The number of hybrid cars in California has grown 110 percent to 709,766 in 2013 from 337,881 in 2009, according to the state’s Department of Motor Vehicles. There were 60,988 electric autos registered in the state as of Aug. 31, the DMV said.
Plug-in hybrids
California offers as much as $5,000 in rebates for the purchase or lease of new zero-emission and plug-in hybrid light-duty vehicles. The state has doled out more than $158 million in rebates since 2010.
In part because of such sweeteners, the state already accounts for 40 percent of plug-in electric vehicles in the U.S., according to the California Plug-In Electric Vehicle Collaborative.
Sensitivity to environmental issues doesn’t conflict with economic growth, Brown said in a video released last week in advance of his visit to New York.
“Despite taking the leading role in combating climate change in the United States, if not in the world, our economy is not only recovering, it is expanding at a greater rate than the rest of the country,” Brown said.
Legal trendsetter
For decades, California has been a trendsetter in laws aimed at lowering greenhouse gases tied to climate change.
The state was one of the first to require lower tailpipe emissions from vehicles and now has the most expansive mandate for energy-intensive businesses, such as oil refineries, to cut discharges of carbon dioxide and other gases linked to global warming to 1990 levels by 2020.
During Brown’s first tenure as governor in the 1970s and 1980s, he helped rewrite electricity regulations so power companies were rewarded for how much energy they save rather than how much they produce.
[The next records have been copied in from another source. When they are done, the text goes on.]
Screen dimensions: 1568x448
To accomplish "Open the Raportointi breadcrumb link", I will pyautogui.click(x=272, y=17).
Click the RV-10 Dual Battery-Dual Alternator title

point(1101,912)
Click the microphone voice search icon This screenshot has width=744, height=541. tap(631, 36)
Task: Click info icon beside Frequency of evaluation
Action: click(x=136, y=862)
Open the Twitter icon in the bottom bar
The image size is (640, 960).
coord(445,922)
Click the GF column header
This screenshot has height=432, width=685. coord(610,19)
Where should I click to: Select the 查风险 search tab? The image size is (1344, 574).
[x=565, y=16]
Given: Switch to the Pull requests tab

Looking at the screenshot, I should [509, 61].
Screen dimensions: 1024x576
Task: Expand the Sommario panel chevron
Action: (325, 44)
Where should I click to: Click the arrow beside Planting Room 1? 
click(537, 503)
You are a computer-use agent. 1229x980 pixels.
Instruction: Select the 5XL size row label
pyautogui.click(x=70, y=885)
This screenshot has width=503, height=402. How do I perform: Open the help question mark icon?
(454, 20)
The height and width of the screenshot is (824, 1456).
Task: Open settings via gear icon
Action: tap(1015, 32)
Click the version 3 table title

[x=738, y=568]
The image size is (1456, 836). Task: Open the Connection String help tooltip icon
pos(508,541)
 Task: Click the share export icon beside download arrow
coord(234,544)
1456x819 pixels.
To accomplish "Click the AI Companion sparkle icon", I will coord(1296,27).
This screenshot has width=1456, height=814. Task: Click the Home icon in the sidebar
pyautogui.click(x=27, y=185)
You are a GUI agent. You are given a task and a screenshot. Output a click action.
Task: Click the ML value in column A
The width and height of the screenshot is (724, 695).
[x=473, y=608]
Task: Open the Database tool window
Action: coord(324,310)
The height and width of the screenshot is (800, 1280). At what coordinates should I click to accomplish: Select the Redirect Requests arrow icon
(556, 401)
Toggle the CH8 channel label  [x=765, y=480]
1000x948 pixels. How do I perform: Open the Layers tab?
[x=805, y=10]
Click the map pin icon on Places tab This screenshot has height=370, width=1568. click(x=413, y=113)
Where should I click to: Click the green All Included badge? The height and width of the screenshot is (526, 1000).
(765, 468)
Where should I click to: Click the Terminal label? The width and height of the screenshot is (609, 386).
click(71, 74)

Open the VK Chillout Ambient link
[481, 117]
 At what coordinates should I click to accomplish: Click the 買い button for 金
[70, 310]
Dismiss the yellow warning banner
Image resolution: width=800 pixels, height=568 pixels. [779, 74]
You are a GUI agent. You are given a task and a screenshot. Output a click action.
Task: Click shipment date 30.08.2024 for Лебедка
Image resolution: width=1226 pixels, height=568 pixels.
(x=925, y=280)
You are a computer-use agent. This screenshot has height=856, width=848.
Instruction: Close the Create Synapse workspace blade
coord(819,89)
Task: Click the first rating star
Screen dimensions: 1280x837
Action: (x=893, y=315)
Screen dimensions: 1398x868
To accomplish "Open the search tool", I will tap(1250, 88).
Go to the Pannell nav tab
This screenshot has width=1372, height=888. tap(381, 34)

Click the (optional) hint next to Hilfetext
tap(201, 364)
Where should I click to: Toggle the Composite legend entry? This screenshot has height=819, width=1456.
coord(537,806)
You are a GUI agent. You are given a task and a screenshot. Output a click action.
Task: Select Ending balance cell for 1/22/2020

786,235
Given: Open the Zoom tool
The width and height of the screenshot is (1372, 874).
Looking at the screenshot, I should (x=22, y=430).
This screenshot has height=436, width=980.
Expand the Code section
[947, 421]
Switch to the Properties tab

He pushed for solar power, argued for laws to combat smog, curbed tax breaks for oil companies and battled off-shore drilling.
Former California Gov. Arnold Schwarzenegger, a Republican, in 2006 signed into law the nation’s most comprehensive greenhouse gas emissions law. It set up cap-and-trade rules that let businesses buy pollution credits from companies that reduce emissions.
“If the rest of the country had our policies in California, it would be equivalent to retiring two-thirds of America’s coal-fired power plants or taking 188 million cars off the road,” Schwarzenegger told participants at a conference on climate change in Sacramento on Sept. 8.
Climate negotiations
California in 2002 became the first to require carmakers to produce vehicles that emit less carbon dioxide beginning with 2009 models. The federal government followed with similar standards in 2012.
Zero-emission vehicles include battery-electric vehicles, plug-in hybrid-electric vehicles, and hydrogen fuel-cell-electric vehicles, technologies that can be used in passenger cars, trucks and transit buses.
The aim of the UN summit, Secretary General Ban Ki-moon said, is to gather momentum for climate negotiations that are set to conclude at a meeting in Paris next December. The goal is to curb the release of carbon dioxide and other warming gases so that average global temperatures don’t rise more than 2 degrees Celsius.
In a report Monday, scientists said carbon dioxide emissions from burning fossil fuel are set to rise 2.5 percent this year to a record 40 billion tons.
The Brown administration’s recent efforts at boosting the infrastructure for supporting hydrogen-fueled vehicles has encouraged companies including Japan’s Toyota Motor Corp. to develop them, said John Hanson, a spokesman for the world’s biggest automaker.
“This is yet another clear example of their dedication toward establishing California as the leader in advanced clean-air technology,” he said in a telephone interview.